### SELECTED TEXT
———

Friday, April 18, 2008
Bad, Boring, Biennial...

I have started to walk to the Whitney to see the Biennial show several times but have ended up being distracted by something else mostly a thought that I knew that the show was considered bad to terrible by everyone who I know saw it. Finally, I got up the energy to deal with it and what everyone said was more than true. It is the god-awfullest Biennial I have ever seen. It seems the Whitney has their head so far up academia's ass all they can see is shit. Beyond the general lack of new ideas a lot of the work was shoddily put together. The videos were astonishingly boring, it seems now that all you have to do is an interview, or a video of your summer vacation and it will reach the realms of high art. If this type of garbage is the highest spectre of the Whitney's expectation of art maybe the curators should spend a couple days watching YouTube or better yet the Jack Ass movies because they contain more examination of a subject that I would consider art than any of what is in this show. The installation pieces were atrocious. I guess raw lumber stuck together to resemble some sort of room is the spirit of the day. There were two artist's works that I did appreciate and saved me from throwing myself on down the granite steps of the museum. They were Charles Long's ghost like sculptures that had a fossil feel created with plaster and found garbage. They were eerily white and hauntingly beautiful. The other art I liked was by John Baldessari, whose Pop Art Images captured with a gifted mind and artistic flare were more than impressive. Beyond those there was nothing I liked much because I have seen it all before and done so much better. With my exasperation I headed for the basement bathroom and took the picture above which was more inspiring than what I saw at the show. And to it's own credit as I left the building the outside installment piece a reinvented turtle pond with a modern art flare that was once in this exact place centuries ago was very interesting and left me with the hope that art is not yet dead....
Monday, April 14, 2008
Spring Has Sprung...

———

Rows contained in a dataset
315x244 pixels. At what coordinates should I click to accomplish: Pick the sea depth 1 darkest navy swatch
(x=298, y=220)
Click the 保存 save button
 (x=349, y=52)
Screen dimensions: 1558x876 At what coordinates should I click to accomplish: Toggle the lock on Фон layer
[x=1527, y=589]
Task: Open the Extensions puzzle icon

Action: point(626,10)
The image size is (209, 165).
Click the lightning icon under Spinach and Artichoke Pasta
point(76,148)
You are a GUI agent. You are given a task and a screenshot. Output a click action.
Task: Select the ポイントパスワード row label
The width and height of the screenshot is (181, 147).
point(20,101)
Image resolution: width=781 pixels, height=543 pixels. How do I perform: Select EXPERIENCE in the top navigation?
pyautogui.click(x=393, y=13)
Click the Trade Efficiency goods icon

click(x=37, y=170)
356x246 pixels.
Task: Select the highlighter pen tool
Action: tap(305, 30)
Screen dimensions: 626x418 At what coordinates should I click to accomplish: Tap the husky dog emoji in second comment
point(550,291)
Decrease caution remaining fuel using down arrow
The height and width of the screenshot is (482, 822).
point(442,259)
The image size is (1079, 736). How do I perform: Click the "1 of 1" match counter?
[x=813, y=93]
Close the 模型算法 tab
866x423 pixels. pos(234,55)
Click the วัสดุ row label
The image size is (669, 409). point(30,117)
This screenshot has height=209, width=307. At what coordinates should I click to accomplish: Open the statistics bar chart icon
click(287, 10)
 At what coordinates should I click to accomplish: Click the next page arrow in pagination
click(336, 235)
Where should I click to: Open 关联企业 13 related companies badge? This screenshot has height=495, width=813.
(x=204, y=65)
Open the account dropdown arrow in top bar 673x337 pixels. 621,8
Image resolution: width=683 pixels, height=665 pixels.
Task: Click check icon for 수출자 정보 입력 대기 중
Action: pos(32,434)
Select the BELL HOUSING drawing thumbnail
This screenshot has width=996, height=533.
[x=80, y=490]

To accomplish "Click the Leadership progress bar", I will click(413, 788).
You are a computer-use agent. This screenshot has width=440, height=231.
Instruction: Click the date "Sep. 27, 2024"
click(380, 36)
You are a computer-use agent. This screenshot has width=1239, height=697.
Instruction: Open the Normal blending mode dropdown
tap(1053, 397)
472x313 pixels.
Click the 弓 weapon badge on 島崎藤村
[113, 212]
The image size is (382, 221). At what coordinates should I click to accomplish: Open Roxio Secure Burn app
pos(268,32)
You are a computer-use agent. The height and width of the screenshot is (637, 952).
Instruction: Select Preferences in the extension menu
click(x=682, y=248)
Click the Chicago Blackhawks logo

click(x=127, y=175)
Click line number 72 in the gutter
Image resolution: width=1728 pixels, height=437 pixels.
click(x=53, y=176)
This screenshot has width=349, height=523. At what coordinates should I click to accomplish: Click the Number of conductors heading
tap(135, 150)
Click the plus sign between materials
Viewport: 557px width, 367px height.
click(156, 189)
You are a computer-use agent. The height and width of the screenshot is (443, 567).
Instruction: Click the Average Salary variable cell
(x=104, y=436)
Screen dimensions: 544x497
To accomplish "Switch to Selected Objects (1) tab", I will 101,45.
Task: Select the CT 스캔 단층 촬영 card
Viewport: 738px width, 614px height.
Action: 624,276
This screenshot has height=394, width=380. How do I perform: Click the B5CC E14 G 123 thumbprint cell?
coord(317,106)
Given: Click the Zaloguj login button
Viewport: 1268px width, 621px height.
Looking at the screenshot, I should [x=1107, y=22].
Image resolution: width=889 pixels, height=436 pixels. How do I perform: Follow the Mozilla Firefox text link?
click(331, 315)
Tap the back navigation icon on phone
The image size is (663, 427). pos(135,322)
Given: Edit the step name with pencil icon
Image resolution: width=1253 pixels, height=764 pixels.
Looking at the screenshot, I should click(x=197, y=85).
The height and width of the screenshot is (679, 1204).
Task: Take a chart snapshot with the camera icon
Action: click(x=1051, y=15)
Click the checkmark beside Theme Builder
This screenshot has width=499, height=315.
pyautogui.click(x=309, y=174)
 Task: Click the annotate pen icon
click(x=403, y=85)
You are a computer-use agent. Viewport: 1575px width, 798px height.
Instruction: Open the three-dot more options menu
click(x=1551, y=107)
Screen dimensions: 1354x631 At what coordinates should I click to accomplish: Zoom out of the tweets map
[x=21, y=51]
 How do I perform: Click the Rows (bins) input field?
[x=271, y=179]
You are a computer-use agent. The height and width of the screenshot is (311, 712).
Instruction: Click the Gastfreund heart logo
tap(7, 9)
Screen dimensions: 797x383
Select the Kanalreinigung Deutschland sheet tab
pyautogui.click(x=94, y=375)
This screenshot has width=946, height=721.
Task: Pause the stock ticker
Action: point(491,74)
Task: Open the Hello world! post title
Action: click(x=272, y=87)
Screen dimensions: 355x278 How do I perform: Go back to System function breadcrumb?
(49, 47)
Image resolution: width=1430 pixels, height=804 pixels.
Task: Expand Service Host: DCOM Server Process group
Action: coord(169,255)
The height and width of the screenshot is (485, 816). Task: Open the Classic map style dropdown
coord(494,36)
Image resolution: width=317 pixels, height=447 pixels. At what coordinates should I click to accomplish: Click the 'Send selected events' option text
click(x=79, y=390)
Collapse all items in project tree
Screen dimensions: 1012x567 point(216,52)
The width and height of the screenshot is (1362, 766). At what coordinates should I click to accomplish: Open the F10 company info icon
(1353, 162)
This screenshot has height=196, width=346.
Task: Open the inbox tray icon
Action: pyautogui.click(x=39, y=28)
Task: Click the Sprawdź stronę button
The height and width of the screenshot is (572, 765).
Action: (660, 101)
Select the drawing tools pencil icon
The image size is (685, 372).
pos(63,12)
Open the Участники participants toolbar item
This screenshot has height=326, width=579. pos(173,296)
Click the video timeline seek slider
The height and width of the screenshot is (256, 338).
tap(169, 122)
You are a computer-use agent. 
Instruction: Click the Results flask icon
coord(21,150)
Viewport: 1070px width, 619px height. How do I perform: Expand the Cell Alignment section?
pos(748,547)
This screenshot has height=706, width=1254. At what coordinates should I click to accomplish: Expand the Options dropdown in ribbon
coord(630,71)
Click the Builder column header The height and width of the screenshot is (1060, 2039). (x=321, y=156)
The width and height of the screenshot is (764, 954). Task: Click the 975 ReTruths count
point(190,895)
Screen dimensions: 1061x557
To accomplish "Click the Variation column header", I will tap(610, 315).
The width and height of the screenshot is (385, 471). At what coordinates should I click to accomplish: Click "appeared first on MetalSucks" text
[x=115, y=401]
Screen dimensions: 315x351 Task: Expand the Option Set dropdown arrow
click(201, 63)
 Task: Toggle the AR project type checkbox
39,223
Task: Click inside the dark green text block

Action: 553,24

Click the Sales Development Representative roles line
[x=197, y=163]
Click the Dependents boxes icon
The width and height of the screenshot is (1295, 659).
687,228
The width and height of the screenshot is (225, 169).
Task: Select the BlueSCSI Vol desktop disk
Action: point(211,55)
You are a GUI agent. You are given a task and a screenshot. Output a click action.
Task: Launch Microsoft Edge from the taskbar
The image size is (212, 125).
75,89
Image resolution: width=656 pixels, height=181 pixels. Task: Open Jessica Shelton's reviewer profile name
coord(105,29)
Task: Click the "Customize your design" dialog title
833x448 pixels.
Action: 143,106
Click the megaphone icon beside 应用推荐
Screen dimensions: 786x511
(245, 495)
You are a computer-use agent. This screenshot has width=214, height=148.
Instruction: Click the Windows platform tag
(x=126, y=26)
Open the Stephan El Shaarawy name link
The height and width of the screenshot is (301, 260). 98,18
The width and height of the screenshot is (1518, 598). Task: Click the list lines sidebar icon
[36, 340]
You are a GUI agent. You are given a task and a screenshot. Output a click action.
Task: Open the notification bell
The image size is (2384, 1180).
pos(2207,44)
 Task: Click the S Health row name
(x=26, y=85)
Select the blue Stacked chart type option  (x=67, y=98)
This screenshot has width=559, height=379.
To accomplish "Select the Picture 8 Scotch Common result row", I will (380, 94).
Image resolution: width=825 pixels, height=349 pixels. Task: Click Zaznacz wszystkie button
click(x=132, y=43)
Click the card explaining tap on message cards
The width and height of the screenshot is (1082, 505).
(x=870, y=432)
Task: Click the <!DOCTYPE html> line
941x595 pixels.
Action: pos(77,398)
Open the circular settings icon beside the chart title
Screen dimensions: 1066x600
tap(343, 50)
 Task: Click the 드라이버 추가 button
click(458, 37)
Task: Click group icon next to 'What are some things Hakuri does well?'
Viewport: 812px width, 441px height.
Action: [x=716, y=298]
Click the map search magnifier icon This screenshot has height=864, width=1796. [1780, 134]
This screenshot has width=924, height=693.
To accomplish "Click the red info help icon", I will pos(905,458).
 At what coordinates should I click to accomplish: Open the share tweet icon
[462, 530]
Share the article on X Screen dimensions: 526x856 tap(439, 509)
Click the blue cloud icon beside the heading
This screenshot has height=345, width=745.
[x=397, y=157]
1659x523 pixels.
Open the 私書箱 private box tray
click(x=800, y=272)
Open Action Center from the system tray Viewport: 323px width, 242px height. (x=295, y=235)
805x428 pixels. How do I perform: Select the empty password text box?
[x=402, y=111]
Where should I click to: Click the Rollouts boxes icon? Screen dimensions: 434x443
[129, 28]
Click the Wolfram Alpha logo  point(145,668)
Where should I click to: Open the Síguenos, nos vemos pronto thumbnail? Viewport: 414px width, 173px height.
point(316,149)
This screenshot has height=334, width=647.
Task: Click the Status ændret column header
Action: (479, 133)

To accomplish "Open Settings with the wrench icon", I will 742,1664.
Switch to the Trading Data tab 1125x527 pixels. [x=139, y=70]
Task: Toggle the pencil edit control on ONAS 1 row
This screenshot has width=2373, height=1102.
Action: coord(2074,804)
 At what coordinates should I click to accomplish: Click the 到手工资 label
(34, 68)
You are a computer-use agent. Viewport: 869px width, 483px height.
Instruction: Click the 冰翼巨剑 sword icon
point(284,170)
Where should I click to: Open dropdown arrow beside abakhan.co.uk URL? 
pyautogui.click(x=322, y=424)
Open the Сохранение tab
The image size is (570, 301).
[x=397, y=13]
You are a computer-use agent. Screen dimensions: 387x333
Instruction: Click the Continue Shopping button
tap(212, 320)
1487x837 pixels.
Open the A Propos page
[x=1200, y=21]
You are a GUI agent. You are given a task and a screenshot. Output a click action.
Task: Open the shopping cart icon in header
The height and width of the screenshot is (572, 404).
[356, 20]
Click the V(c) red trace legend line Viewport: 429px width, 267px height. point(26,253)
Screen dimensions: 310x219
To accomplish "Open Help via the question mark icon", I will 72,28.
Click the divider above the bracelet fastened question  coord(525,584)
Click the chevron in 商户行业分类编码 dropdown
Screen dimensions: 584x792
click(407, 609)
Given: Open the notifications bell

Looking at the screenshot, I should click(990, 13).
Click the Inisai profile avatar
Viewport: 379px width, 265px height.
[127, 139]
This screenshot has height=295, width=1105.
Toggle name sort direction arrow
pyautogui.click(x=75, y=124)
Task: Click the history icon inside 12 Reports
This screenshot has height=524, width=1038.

———

### DIRECTIVE A
In the blog post about the Whitney Biennial, which two artists' work did the writer appreciate?
### DIRECTIVE B
Extend the Whitney Biennial blog text, picking up right after its final line.

### EXPECTED OUTPUT A
Charles Long and John Baldessari.

### EXPECTED OUTPUT B
Although it began about three weeks ago, Spring is starting to realize itself now. Daffodils, forsythia, cherry trees, magnolias, tulips and all the rest of the fanfare of springtime flowers are blooming or sprouting and spraying their fresh pollen on the allergy ridden populace. While I was out for my first coat less walk of the seasonto enjoing the first warmish sunny day I overheard a couple walking and holding hands comment on the weather, the girl blushed, 'it's so nice out I feel like getting naked in the park,' the boy stopped, looked around and said 'which ways the park.' I chuckled as I walked by and pointed west and heard the girl say embarrassingly, 'Did he hear me?' I kept walking feeling the sun squirting through the apartment buildings on Park Avenue warming my face. I decided to head to Central Park just in case the opiate of the sun might really make someone strip down and dance in the Great Lawn. The Park was beautiful just on the edge of erupting in blooms and leaves, glowing with the buds that made it appear like it was an impressionist painting. People were lolly-gagging, day-dreaming, laying in the grass looking at the periwinkle blue sky and you could hear the faint melodious sound of a saxophone playing somewhere. The Great Lawn it was teeming with people throwing Frisbees, baseballs and just laying around. I walked to the middle of the Lawn sat down and looked south at Belvedere Tower and Turtle Pond and beyond to the Manhattan skyline rising up in the background like a glorious crown. I took a deep breath and reaffirmed that I lived in one of the greatest places on earth...
Friday, April 04, 2008
Gustave Courbet Day...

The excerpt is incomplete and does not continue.